_Activity_.
Restate the records below word for word, leaving nothing out.

_Source data_.

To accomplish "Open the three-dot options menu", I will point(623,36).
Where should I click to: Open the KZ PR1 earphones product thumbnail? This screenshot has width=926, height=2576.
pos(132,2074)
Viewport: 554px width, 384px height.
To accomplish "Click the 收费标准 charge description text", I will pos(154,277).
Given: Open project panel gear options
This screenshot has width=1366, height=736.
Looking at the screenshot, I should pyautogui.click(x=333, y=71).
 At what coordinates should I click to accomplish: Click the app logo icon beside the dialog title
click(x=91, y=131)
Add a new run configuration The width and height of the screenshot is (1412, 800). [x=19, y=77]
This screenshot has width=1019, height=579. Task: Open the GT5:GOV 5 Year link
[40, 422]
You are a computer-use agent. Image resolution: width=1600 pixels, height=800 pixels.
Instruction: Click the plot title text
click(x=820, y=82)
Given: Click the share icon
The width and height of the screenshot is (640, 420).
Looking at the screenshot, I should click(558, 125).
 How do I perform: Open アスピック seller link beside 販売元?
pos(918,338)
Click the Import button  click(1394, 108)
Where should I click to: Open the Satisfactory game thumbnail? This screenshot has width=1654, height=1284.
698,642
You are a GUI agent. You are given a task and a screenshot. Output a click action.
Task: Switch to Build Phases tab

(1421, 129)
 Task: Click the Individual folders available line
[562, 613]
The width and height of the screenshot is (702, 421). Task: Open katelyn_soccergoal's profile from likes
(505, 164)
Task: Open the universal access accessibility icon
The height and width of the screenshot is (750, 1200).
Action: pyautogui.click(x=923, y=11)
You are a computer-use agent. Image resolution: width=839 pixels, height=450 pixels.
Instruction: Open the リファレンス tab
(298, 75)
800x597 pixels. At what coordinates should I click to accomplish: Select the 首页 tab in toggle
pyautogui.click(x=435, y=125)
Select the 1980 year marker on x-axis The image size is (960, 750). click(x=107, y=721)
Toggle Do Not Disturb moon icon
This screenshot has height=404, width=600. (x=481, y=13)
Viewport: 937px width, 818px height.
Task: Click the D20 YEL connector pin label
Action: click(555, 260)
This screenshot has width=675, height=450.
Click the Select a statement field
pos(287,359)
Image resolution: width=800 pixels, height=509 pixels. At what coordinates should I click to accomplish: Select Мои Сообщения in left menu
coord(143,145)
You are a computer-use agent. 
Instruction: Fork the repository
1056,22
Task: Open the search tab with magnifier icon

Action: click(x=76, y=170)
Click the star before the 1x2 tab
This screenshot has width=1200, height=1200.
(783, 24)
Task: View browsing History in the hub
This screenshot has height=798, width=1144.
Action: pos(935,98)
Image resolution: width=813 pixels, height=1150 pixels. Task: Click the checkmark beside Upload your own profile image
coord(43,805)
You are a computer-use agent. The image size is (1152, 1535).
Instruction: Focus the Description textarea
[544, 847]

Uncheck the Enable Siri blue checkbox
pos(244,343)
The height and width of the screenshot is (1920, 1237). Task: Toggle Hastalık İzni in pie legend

_Response area_.
To accomplish "Open the three-dot options menu", I will point(623,36).
Where should I click to: Open the KZ PR1 earphones product thumbnail? This screenshot has width=926, height=2576.
pos(132,2074)
Viewport: 554px width, 384px height.
To accomplish "Click the 收费标准 charge description text", I will pos(154,277).
Given: Open project panel gear options
This screenshot has width=1366, height=736.
Looking at the screenshot, I should pyautogui.click(x=333, y=71).
 At what coordinates should I click to accomplish: Click the app logo icon beside the dialog title
click(x=91, y=131)
Add a new run configuration The width and height of the screenshot is (1412, 800). [x=19, y=77]
This screenshot has width=1019, height=579. Task: Open the GT5:GOV 5 Year link
[40, 422]
You are a computer-use agent. Image resolution: width=1600 pixels, height=800 pixels.
Instruction: Click the plot title text
click(x=820, y=82)
Given: Click the share icon
The width and height of the screenshot is (640, 420).
Looking at the screenshot, I should click(558, 125).
 How do I perform: Open アスピック seller link beside 販売元?
pos(918,338)
Click the Import button  click(1394, 108)
Where should I click to: Open the Satisfactory game thumbnail? This screenshot has width=1654, height=1284.
698,642
You are a GUI agent. You are given a task and a screenshot. Output a click action.
Task: Switch to Build Phases tab

(1421, 129)
 Task: Click the Individual folders available line
[562, 613]
The width and height of the screenshot is (702, 421). Task: Open katelyn_soccergoal's profile from likes
(505, 164)
Task: Open the universal access accessibility icon
The height and width of the screenshot is (750, 1200).
Action: pyautogui.click(x=923, y=11)
You are a computer-use agent. Image resolution: width=839 pixels, height=450 pixels.
Instruction: Open the リファレンス tab
(298, 75)
800x597 pixels. At what coordinates should I click to accomplish: Select the 首页 tab in toggle
pyautogui.click(x=435, y=125)
Select the 1980 year marker on x-axis The image size is (960, 750). click(x=107, y=721)
Toggle Do Not Disturb moon icon
This screenshot has height=404, width=600. (x=481, y=13)
Viewport: 937px width, 818px height.
Task: Click the D20 YEL connector pin label
Action: click(555, 260)
This screenshot has width=675, height=450.
Click the Select a statement field
pos(287,359)
Image resolution: width=800 pixels, height=509 pixels. At what coordinates should I click to accomplish: Select Мои Сообщения in left menu
coord(143,145)
You are a computer-use agent. 
Instruction: Fork the repository
1056,22
Task: Open the search tab with magnifier icon

Action: click(x=76, y=170)
Click the star before the 1x2 tab
This screenshot has width=1200, height=1200.
(783, 24)
Task: View browsing History in the hub
This screenshot has height=798, width=1144.
Action: pos(935,98)
Image resolution: width=813 pixels, height=1150 pixels. Task: Click the checkmark beside Upload your own profile image
coord(43,805)
You are a computer-use agent. The image size is (1152, 1535).
Instruction: Focus the Description textarea
[544, 847]

Uncheck the Enable Siri blue checkbox
pos(244,343)
The height and width of the screenshot is (1920, 1237). Task: Toggle Hastalık İzni in pie legend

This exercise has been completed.